For the second time in three days, the Institute for Supply Management (ISM) has issued a report on the state of the U.S. economy. And for the second time in that brief span, the results have been positive.

To wit, on Tuesday, the ISM noted that the nation's industrial base had firmed up in March, with its reading on manufacturing activity rising to 53.7 for the month. That was modestly ahead of the February reading of 53.2, and the January data point of 51.3. Note that a score above 50.0 signals that the manufacturing sector is expanding; a reading below 50.0 suggests that there is some contraction under way.

Now, just moments ago, the ISM reported that non-manufacturing activity's pace of growth had come in at 53.1 in March. That was slightly less than the 53.5 rate expected, but it was above the February reading of just 51.6.

Breaking the report down, to its component parts, we find that the new orders category increased from 51.3 in February to 53.4 last month. That was the highest reading by this sector since last November. Also, employment surged, going from February's estimated contraction of 47.5 to 53.6 in March. Prices paid also jumped, going from 53.7 to 58.3. That is encouraging as it suggests that deflation is not a problem in the services sector, at this point. The prices paid component was the highest since last July.
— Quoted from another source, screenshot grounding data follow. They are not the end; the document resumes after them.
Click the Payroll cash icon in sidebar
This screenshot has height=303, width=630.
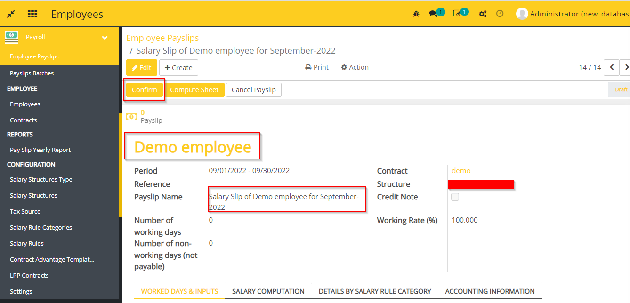click(11, 37)
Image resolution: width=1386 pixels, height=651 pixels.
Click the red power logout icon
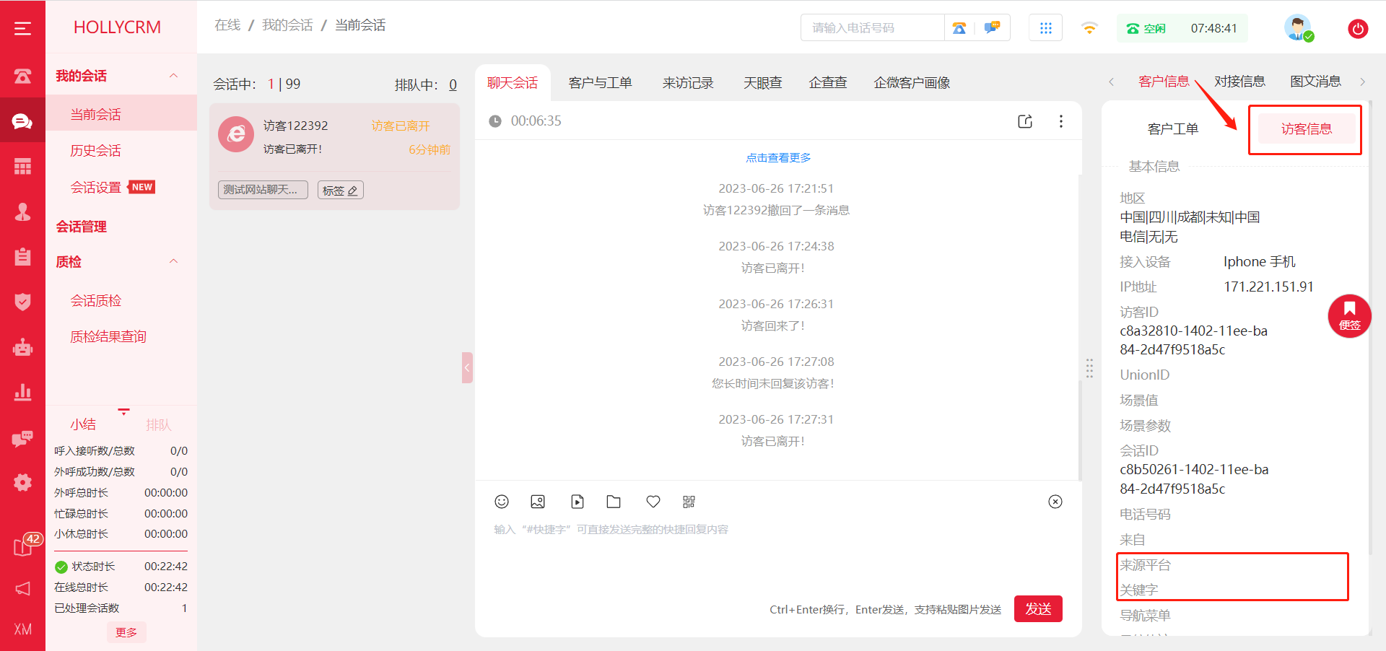coord(1357,29)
Looking at the entire survey, although there was nice month-to-month improvement, it should be noted that the lackluster February issuance had been the lowest result since February 2010, and likely reflected the damaging effects of the harsh winter storms and frigid temperatures. All told, the March reading marked the 51st straight month that this index had registered a result above 50. The better March non-manufacturing tone also suggests that the ill-effects of the recent winter are starting to ebb. 
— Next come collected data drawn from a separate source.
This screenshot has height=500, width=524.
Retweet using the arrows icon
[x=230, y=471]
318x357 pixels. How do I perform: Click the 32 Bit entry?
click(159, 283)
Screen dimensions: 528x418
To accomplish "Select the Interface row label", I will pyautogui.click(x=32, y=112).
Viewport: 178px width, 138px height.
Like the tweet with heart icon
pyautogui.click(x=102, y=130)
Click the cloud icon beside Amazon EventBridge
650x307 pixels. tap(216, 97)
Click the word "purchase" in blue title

But, at 53.7, the pace of growth remained comfortably below the seven-year high of 57.9, which was reached last August. Looking at the report in its entirety, it was a modestly reassuring data issuance, but clearly not a game-changing survey. For the quarter just ended, we continue to estimate that GDP growth will be in the 1%-2% range, with growth then likely to exceed 2.5% in the current three months. A progressively better showing is then likely in the second half and throughout 2015. - Harvey S. Katz, CFA

At the time of this article's writing, the author did not have positions in any of the companies mentioned.